Reproducibility Index

Notice: The reproducibility variables underlying each score are classified using an automated LLM-based pipeline, validated against a manually labeled dataset. LLM-based classification introduces uncertainty and potential bias; scores should be interpreted as estimates. Full accuracy metrics and methodology are described in Coakley et alK. L. Coakley, T. Snelleman, H. Hoos, and O. E. Gundersen, "The embrace of open science: An analysis of a decade of AI research and 56 800 conference papers," Under Review, 2026..

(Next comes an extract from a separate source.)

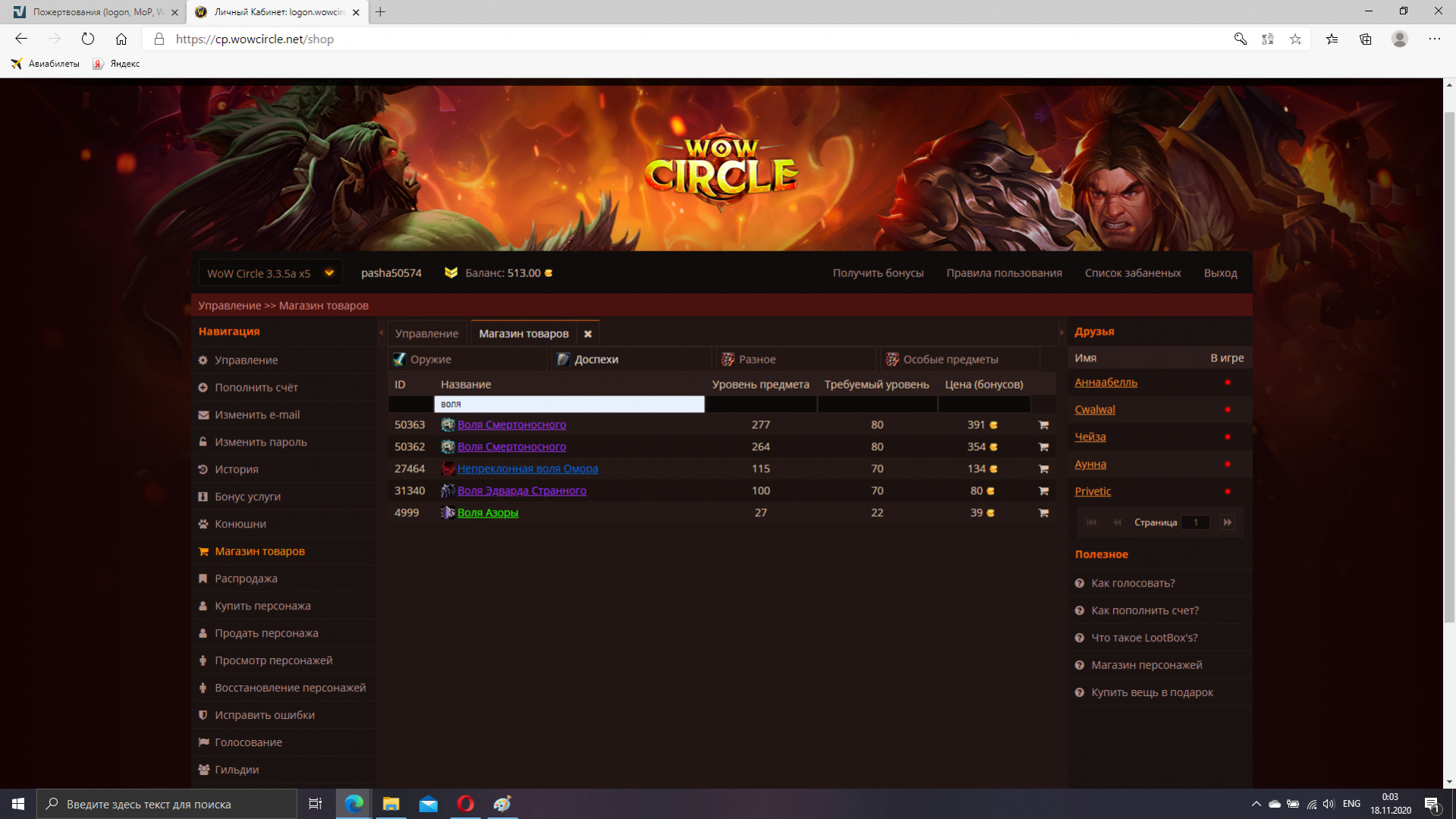Open the Особые предметы category

[950, 360]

RepoAudit: An Autonomous LLM-Agent for Repository-Level Code Auditing

Authors: Jinyao Guo, Chengpeng Wang, Xiangzhe Xu, Zian Su, Xiangyu Zhang

ICML 2025 | Venue PDF | LLM Run Details

Reproducibility Variable	Result	LLM Response
Research Type	Experimental	We first evaluate REPOAUDIT upon fifteen real-world projects used in existing studies, with an average size of 251 KLo C. It is shown that REPOAUDIT effectively reproduces 21 previously reported bugs and uncovers 19 newly discovered bugs, 14 of which have already been fixed in the latest commit, achieving a precision of 78.43%.
Researcher Affiliation	Academia	1Department of Computer Science, Purdue University, West Lafayette, IN, USA. Correspondence to: Jinyao Guo <EMAIL>, Chengpeng Wang <EMAIL>.
Pseudocode	Yes	Figure 4. The prompt template for analyzing individual functions. Figure 5. The prompt template for feasibility validation.
Open Source Code	Yes	We have open-sourced REPOAUDIT at https: //github.com/Pur CL/Repo Audit.
Open Datasets	Yes	We first evaluate REPOAUDIT upon fifteen real-world projects used in existing studies... As shown by Table 1, we choose five well-maintained projects for each bug type from the bug reports of previous works, which mostly have thousands of stars on Git Hub... Furthermore, we study the 2024 CWE Top 25 Most Dangerous Software Weaknesses... We choose two typical static bug detectors as the representatives of industrial tools, namely Meta INFER (Meta, 2025) and Amazon CODEGURU (Amazon, 2025).
Dataset Splits	No	The paper does not provide specific training/test/validation dataset splits, as its evaluation focuses on applying the REPOAUDIT agent to entire code repositories and comparing its bug detection performance against existing bug reports and tools, rather than training a machine learning model on pre-split datasets.
Hardware Specification	No	The paper states that REPOAUDIT is powered by specific LLM models (e.g., Claude 3.5 Sonnet, Deepseek R1), but it does not provide details about the underlying hardware (GPU/CPU models, memory) on which these LLMs or the REPOAUDIT framework itself were run. It mentions computational resources from the Center for AI Safety but without specific hardware specifications.
Software Dependencies	No	The paper mentions 'tree-sitter parsing library' but does not specify its version number. It lists LLM models like 'Claude 3.5 Sonnet' which are services rather than installable software with explicit version numbers for dependencies. For comparison, it mentions 'Meta INFER (Meta, 2025)' and 'Amazon CODEGURU (Amazon, 2025)', but these are external tools, not direct dependencies of REPOAUDIT with version specifications.
Experiment Setup	Yes	We set the temperature to 0.0 to reduce the randomness. Similar to existing code auditing works (Heo et al., 2017), we introduce an upper bound K on the calling context and set it to 4, i.e., REPOAUDIT investigates data-flow facts across a maximum of four functions. In addition, we assess REPOAUDIT powered by Claude 3.5 Sonnet under the temperatures of 0.25, 0.5, 0.75, and 1.0.